Eu morri no dia vinte e nove de fevereiro, faz dois dias.
Aqui? Nem caldeirão fervendo nem portais do paraíso. Um vazio que não é vazio, tudo é amarelo, de uma densidade total, onde nada atravessa ou existe. Uma cor tão forte, tão intensa e profunda que é como se eu também fosse a cor, como se tivesse me fundido ao amarelo. Dessa matiz intensamente completa resta somente a consciência de que eu fui alguma coisa e que por enquanto não sei o que sou. Não posso saber como é a morte de cada um, conheço a minha. Sinto a presença de vidas, mas elas não estão perto, impossível explicar o que não consigo reconhecer, é pedir para um recém-nascido dar aulas de física quântica. Às vezes desconfio que o que as pessoas chamam de alma afinal seja isto.

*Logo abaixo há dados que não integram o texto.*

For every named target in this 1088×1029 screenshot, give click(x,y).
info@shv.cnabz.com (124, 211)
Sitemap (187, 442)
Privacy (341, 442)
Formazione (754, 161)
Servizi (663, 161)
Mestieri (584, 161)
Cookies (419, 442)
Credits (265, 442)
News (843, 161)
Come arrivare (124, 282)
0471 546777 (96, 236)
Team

Daqui continuo vendo o Peleco, o X-tudo, a turma continua sem mim e o que era provável acabou acontecendo: o X tomou o meu lugar. Foi um tiro na testa depois do assalto ao Banespa, o esquema de sempre, as notas já divididas, nenhuma surpresa. Resolvi comemorar com Soraia, saímos para uns uísques, rir um pouco. Eu no banheiro, ela na cama, exaurida, animal abatido por pouco tempo. Amor, meu bem é até o fim, ela chegou com um trinta e oito na mão, lenta, ainda carregando o danado, alvejou os meus miolos, quatro vezes. O X a caçou pela cidade inteira, para vingar o companheiro, a encontraria nem que fosse no fim do mundo, na esquina onde o Zé perdeu as botas, na puta que a pariu.
Se eu pudesse sentir alguma coisa, estaria tranqüilo agora, porque eu sei que o X vai continuar com os meus projetos e mesmo quando ele morrer e outro assumir o cargo que foi meu, haverá este porém em todas as sucessões: levar adiante as obras do grupo. O crime tem que continuar, há uma função social filosófica teológica sexual nele, a transgressão é o exemplo de que não se pode ficar contente a vida inteira com a mesma situação, mostramos o caminho, é impossível acabar com o assassinato, o tráfico, o latrocínio, com as infrações, existem teses e teses sobre o assunto, tudo pode ser encarado como fora-da-lei, inclusive a lei, eis porque não é possível acabar com o crime: ele é necessário. O mundo é egoísta, por isso o bandidismo sempre terá lugar, ele é independente, uma carreira autônoma. Eu sei que nenhuma importância tive, a não ser para mim mesmo, para o meu luxo, mas para a criminalidade, o que fui? Mais um. E em breve serei esquecido.
A presença inquietante do azul que se aproxima manhoso, lento. Sei que é Soraia. Agora descobrimos que as coisas se fundem aqui, neste lugar plástico e inorgânico. Estou vingado, o amor e a morte que os poetas tanto defenderam são faces da mesma moeda, essa filosofia que a gente considera utópica, ela é verdadeira. O azul vem se arrastando leitoso, tímido, vasculhando o novo domínio e almejando a união. Um verde majestoso, denso, profundo, começa a se formar e eu não sei o que vai ser daqui para frente.